PROMPT -
Copy the lines below word for word, leaving out the pictures.
··· MATERIAL PROVIDED
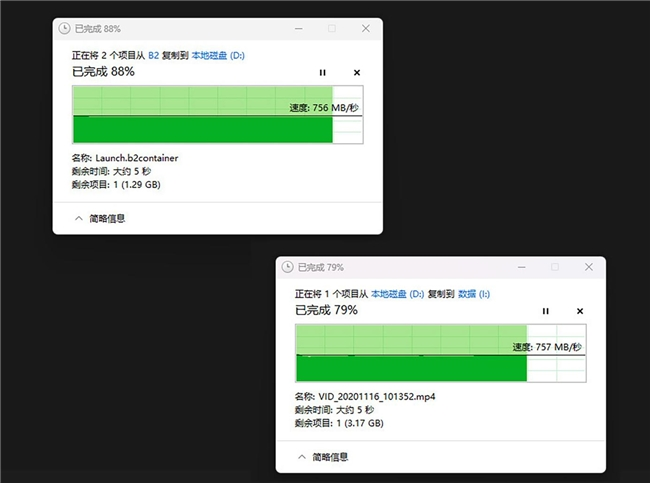Minimize the 88% copy dialog window
Viewport: 650px width, 483px height.
[298, 29]
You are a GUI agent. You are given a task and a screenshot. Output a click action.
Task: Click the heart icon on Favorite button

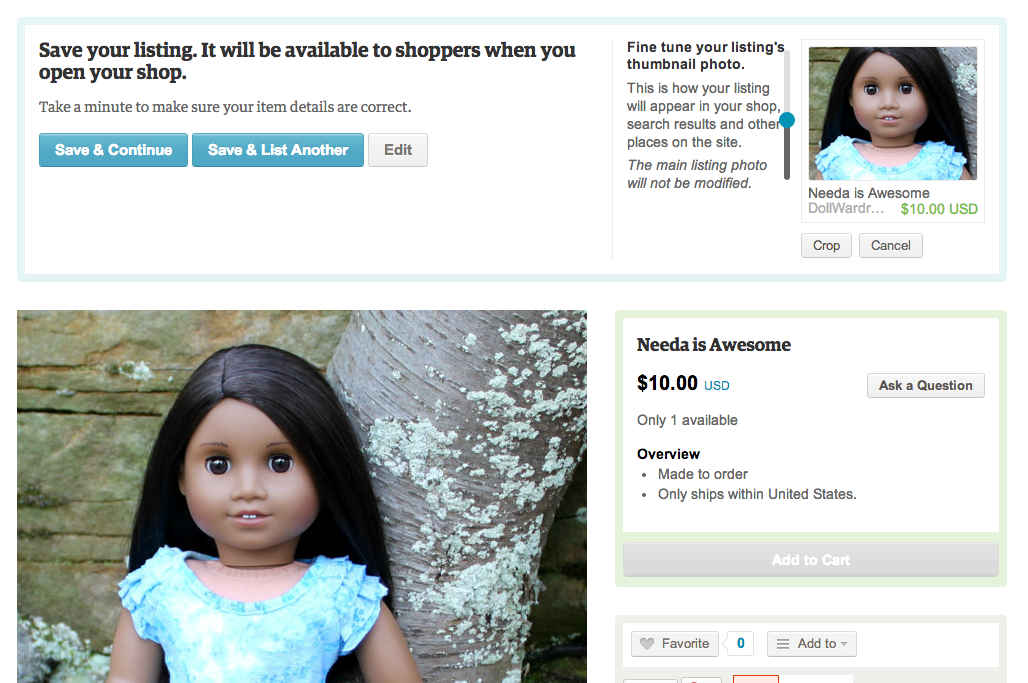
······
FULL OUTPUT -
Minimize the 88% copy dialog window
Viewport: 650px width, 483px height.
[298, 29]
You are a GUI agent. You are given a task and a screenshot. Output a click action.
Task: Click the heart icon on Favorite button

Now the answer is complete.